Page MenuHomePhabricator

limit page creation and edit rate on Wikidata
Closed, ResolvedPublic2 Estimated Story Points

Description

We've repeatedly had issues because too many pages were being created and/or edited in a short time. We need to limit this to keep the infrastructure sane.

Why is this a problem?

When people create or edit items too fast on Wikidata it causes problems in various parts of the infrastructure as well as strains on the social system of Wikidata:

  • dispatching changes to the clients (Wikipedias etc) so they show up there in recent changes and watchlist is delayed
  • job queue on the clients gets overloaded due to page purges and reparsings
  • the recent changes table on the clients grows too big
  • the replication lag between the database servers grows to unacceptable sizes
  • the query service misses updates
  • assignment of new entity IDs gets locked
  • ORES scoring can't keep up
  • editors can't keep up with the amount of changes happening and meaningfully review/maintain them

Current monitoring

  • replication lag (already taken into account by a lot of tools/bots)
  • dispatch lag (often not taken into account yet)

TODO

  • limit max page creation rate to 40/min per account
  • limit max edit rate to 80/min per account

Next steps

Event Timeline

There are a very large number of changes, so older changes are hidden. Show Older Changes

I personally would like to strip the right from the bots and enforce a rate limit for them as they just don't care about what we say.

I personally would like to strip the right from the bots and enforce a rate limit for them as they just don't care about what we say.

If bots ignore replag ( https://meta.wikimedia.org/wiki/Bot_policy#Edit_throttle_and_peak_hours ) these bots should just be stripped of the botflag. The good shouldn't suffer because of a small number of problematic users.

Whats the point of noratelimit if admins and bots are rate limited?

However, yes. I agree with everyone that there should be some controllable edit rate.
This is a random suggestion, but feel free to ignore.
Perhaps, for "everyone", there is an enforced 100/min edit rate. For admins and "trusted users", 100/min is default since they KNOW not to do it and thus they get an option to set it higher.

I also suggest a co-share agreement between Magnus and WMF team due to [[Bus factor]].

If bots ignore replag ( https://meta.wikimedia.org/wiki/Bot_policy#Edit_throttle_and_peak_hours ) these bots should just be stripped of the botflag. The good shouldn't suffer because of a small number of problematic users.

The issue is that the infrastructure limits that we are hitting are not linked to maxlag in any way.

Whats the point of noratelimit if admins and bots are rate limited?
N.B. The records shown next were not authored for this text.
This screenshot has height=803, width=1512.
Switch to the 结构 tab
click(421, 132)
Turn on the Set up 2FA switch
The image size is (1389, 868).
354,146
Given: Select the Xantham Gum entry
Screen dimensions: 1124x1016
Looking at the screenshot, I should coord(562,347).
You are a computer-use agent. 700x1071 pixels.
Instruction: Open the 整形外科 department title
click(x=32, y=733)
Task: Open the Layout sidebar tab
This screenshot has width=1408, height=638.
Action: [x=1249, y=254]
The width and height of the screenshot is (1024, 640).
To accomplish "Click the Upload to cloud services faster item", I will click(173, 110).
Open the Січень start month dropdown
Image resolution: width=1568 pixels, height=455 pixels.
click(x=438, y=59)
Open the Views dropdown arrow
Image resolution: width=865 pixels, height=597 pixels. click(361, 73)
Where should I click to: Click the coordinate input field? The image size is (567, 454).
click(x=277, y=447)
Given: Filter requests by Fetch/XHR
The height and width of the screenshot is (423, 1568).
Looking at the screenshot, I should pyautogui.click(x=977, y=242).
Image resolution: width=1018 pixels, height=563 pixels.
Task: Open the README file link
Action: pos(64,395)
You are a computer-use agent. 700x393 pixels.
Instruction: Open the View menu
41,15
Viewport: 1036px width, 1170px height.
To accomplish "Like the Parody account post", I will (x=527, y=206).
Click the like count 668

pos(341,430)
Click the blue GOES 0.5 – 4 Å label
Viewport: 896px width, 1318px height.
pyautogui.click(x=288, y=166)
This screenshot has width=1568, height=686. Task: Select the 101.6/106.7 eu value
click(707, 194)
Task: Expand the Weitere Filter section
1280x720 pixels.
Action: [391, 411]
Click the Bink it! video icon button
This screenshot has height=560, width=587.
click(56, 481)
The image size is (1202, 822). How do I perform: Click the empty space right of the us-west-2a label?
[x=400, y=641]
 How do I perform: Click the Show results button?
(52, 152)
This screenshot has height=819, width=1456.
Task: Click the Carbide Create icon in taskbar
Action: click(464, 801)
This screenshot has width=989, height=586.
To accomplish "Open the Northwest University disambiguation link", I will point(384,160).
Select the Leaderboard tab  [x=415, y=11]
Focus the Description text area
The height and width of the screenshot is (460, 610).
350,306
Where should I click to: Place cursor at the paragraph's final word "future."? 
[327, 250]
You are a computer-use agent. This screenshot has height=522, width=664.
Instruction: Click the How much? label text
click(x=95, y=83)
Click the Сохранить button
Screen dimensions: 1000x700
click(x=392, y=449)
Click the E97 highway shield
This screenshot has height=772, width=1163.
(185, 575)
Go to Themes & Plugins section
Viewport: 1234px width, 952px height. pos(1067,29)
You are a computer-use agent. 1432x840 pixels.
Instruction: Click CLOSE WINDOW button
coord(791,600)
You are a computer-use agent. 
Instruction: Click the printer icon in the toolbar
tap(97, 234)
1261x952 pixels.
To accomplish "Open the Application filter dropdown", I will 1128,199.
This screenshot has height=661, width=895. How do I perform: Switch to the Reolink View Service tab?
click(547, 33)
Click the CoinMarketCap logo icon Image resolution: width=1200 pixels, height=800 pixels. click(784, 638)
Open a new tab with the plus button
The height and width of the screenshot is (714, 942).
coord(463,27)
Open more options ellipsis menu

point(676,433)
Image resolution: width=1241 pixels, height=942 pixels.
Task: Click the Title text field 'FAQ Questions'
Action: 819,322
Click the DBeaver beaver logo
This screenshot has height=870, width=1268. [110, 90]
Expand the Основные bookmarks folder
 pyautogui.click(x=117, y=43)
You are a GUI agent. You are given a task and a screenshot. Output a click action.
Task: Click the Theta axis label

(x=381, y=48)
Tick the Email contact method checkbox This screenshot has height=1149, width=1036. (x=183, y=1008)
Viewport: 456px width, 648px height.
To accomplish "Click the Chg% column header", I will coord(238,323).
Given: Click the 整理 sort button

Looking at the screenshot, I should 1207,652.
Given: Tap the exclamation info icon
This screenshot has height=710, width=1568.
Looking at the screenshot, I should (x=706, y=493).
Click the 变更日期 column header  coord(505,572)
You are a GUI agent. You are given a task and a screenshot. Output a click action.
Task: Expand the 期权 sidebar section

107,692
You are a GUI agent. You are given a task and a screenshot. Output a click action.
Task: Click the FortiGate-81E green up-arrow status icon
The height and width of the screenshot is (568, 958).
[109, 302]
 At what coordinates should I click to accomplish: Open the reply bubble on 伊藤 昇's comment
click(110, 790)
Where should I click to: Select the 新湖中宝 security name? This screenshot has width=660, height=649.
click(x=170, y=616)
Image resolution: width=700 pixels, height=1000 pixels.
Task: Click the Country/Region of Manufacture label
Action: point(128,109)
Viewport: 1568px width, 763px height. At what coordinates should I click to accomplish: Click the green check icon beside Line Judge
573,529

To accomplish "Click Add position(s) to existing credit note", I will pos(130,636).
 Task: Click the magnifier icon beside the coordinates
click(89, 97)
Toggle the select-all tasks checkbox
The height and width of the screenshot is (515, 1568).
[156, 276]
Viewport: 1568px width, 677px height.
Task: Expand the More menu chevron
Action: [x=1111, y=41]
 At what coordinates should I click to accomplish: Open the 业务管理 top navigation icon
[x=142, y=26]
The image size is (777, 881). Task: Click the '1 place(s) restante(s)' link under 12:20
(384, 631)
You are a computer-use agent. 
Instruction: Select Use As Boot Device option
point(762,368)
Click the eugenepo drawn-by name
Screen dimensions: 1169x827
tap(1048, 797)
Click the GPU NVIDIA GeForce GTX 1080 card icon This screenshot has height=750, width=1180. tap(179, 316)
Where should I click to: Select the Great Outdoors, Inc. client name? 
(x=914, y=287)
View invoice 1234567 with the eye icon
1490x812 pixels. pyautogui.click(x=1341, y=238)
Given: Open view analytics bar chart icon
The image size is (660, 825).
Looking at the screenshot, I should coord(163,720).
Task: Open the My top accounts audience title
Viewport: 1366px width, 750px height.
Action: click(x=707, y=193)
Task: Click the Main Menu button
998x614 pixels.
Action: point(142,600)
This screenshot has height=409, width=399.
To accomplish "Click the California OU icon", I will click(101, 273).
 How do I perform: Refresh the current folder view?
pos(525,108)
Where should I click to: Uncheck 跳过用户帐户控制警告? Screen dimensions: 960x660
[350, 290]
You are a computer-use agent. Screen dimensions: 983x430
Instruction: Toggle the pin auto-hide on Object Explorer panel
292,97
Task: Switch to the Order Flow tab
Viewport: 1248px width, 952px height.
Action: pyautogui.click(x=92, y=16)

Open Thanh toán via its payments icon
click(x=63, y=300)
We can always have multiple limits.
Also noratelimit is part of mediawiki, we didn't create it for wikibase, but we are now finding out that perhaps it is a bad idea to have this on Wikidata.

However, yes. I agree with everyone that there should be some controllable edit rate.
This is a random suggestion, but feel free to ignore.
Perhaps, for "everyone", there is an enforced 100/min edit rate. For admins and "trusted users", 100/min is default since they KNOW not to do it and thus they get an option to set it higher.

I think a blanket limit should work for everyone, unless we can come up with a concrete reason that any group would need to edit faster.

I also suggest a co-share agreement between Magnus and WMF team due to [[Bus factor]].

I don't really understand this comment

I personally would like to strip the right from the bots and enforce a rate limit for them as they just don't care about what we say.

If bots ignore replag ( https://meta.wikimedia.org/wiki/Bot_policy#Edit_throttle_and_peak_hours ) these bots should just be stripped of the botflag. The good shouldn't suffer because of a small number of problematic users.

Too many edits in too small amount of time can affect infra in several ways, one is replag, one is dispatch lag, one is jobqueue size. If edit is about creating new items it can also affect the infra in some other ways too as we want to be consistent about Q-ids and do not assign same Q-ids to two items.

Overall, if community stick to a rule of thumb like *max* 60 edits / min. and *max* 10 new items/min. and community actually enforces that (and don't wait until the whole infra falls down and we ping them so they stop), there wouldn't be a need to have such ticket in here in the first place but this continues to happen all the time.

I personally would like to strip the right from the bots and enforce a rate limit for them as they just don't care about what we say.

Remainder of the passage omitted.